Report how many lines of the records below contain the string "point", matching case exactly. Give only the number.
═════ Provided records ═════
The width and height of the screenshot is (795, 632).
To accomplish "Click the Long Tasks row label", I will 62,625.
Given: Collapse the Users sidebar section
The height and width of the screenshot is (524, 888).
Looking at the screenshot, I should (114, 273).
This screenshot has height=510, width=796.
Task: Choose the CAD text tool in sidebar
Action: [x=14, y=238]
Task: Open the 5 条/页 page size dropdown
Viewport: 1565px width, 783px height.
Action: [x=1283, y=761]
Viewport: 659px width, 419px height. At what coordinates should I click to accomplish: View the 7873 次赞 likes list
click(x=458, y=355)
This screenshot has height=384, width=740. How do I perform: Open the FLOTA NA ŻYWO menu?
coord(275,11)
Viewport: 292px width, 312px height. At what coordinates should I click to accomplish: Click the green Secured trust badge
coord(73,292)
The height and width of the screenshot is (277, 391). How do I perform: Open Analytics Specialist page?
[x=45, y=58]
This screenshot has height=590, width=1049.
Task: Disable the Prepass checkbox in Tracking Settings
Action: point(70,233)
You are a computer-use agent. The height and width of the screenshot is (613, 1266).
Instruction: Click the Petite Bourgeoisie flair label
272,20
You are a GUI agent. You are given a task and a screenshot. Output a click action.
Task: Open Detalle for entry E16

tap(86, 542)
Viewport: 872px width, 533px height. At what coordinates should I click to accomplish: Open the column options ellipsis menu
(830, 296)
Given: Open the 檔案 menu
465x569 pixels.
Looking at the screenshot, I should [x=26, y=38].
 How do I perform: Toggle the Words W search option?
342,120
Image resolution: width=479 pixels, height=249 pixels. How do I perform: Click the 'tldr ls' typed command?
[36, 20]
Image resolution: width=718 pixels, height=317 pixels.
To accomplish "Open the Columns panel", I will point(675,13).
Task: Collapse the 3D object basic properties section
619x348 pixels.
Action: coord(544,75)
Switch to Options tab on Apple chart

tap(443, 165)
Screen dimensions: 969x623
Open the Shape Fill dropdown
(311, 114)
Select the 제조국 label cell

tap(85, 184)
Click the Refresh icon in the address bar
═════
Task result - 2